# DATA LISTING
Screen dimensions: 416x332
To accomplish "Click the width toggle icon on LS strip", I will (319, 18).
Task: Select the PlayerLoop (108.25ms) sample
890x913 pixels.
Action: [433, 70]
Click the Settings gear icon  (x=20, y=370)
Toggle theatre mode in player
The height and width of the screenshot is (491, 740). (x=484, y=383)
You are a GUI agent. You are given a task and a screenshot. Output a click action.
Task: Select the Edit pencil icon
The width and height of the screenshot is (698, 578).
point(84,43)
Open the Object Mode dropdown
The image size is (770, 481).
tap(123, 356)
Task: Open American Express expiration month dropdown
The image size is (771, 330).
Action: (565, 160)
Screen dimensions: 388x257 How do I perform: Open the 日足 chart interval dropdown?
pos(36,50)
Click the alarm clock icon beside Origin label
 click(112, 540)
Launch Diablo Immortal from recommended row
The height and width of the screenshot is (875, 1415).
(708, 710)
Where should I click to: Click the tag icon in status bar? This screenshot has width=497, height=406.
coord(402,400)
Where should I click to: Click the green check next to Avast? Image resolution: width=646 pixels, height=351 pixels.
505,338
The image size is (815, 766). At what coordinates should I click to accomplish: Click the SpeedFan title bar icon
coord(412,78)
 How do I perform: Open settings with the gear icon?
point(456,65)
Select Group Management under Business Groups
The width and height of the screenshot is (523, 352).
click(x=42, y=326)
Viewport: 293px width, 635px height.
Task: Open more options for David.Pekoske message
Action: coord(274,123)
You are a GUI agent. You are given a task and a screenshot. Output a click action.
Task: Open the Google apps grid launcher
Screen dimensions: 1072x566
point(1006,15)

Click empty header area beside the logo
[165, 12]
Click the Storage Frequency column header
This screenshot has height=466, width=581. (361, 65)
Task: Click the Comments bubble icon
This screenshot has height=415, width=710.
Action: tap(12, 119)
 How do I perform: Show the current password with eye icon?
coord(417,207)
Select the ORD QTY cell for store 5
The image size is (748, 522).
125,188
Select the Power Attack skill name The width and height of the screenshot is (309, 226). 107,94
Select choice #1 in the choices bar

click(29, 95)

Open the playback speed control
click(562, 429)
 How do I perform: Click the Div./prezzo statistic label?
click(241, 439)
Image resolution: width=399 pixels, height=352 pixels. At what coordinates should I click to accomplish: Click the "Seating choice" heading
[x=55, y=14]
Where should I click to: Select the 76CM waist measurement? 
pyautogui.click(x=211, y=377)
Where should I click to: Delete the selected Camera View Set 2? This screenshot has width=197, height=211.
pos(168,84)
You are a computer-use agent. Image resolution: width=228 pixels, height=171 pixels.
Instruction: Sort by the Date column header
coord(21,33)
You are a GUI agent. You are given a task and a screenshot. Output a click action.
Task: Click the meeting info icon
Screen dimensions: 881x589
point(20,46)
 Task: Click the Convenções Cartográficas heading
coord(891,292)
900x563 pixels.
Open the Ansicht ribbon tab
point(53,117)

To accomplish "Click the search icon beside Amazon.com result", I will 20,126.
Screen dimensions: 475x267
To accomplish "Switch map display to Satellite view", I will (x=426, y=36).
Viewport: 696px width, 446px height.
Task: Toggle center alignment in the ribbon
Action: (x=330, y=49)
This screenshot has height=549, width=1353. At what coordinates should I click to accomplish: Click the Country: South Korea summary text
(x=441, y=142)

# DESCRIPTION OF THE TASK
Copy all the records exactly so that no character differs from the source.

# ANSWER
Screen dimensions: 416x332
To accomplish "Click the width toggle icon on LS strip", I will (319, 18).
Task: Select the PlayerLoop (108.25ms) sample
890x913 pixels.
Action: [433, 70]
Click the Settings gear icon  (x=20, y=370)
Toggle theatre mode in player
The height and width of the screenshot is (491, 740). (x=484, y=383)
You are a GUI agent. You are given a task and a screenshot. Output a click action.
Task: Select the Edit pencil icon
The width and height of the screenshot is (698, 578).
point(84,43)
Open the Object Mode dropdown
The image size is (770, 481).
tap(123, 356)
Task: Open American Express expiration month dropdown
The image size is (771, 330).
Action: (565, 160)
Screen dimensions: 388x257 How do I perform: Open the 日足 chart interval dropdown?
pos(36,50)
Click the alarm clock icon beside Origin label
 click(112, 540)
Launch Diablo Immortal from recommended row
The height and width of the screenshot is (875, 1415).
(708, 710)
Where should I click to: Click the tag icon in status bar? This screenshot has width=497, height=406.
coord(402,400)
Where should I click to: Click the green check next to Avast? Image resolution: width=646 pixels, height=351 pixels.
505,338
The image size is (815, 766). At what coordinates should I click to accomplish: Click the SpeedFan title bar icon
coord(412,78)
 How do I perform: Open settings with the gear icon?
point(456,65)
Select Group Management under Business Groups
The width and height of the screenshot is (523, 352).
click(x=42, y=326)
Viewport: 293px width, 635px height.
Task: Open more options for David.Pekoske message
Action: coord(274,123)
You are a GUI agent. You are given a task and a screenshot. Output a click action.
Task: Open the Google apps grid launcher
Screen dimensions: 1072x566
point(1006,15)

Click empty header area beside the logo
[165, 12]
Click the Storage Frequency column header
This screenshot has height=466, width=581. (361, 65)
Task: Click the Comments bubble icon
This screenshot has height=415, width=710.
Action: tap(12, 119)
 How do I perform: Show the current password with eye icon?
coord(417,207)
Select the ORD QTY cell for store 5
The image size is (748, 522).
125,188
Select the Power Attack skill name The width and height of the screenshot is (309, 226). 107,94
Select choice #1 in the choices bar

click(29, 95)

Open the playback speed control
click(562, 429)
 How do I perform: Click the Div./prezzo statistic label?
click(241, 439)
Image resolution: width=399 pixels, height=352 pixels. At what coordinates should I click to accomplish: Click the "Seating choice" heading
[x=55, y=14]
Where should I click to: Select the 76CM waist measurement? 
pyautogui.click(x=211, y=377)
Where should I click to: Delete the selected Camera View Set 2? This screenshot has width=197, height=211.
pos(168,84)
You are a computer-use agent. Image resolution: width=228 pixels, height=171 pixels.
Instruction: Sort by the Date column header
coord(21,33)
You are a GUI agent. You are given a task and a screenshot. Output a click action.
Task: Click the meeting info icon
Screen dimensions: 881x589
point(20,46)
 Task: Click the Convenções Cartográficas heading
coord(891,292)
900x563 pixels.
Open the Ansicht ribbon tab
point(53,117)

To accomplish "Click the search icon beside Amazon.com result", I will 20,126.
Screen dimensions: 475x267
To accomplish "Switch map display to Satellite view", I will (x=426, y=36).
Viewport: 696px width, 446px height.
Task: Toggle center alignment in the ribbon
Action: (x=330, y=49)
This screenshot has height=549, width=1353. At what coordinates should I click to accomplish: Click the Country: South Korea summary text
(x=441, y=142)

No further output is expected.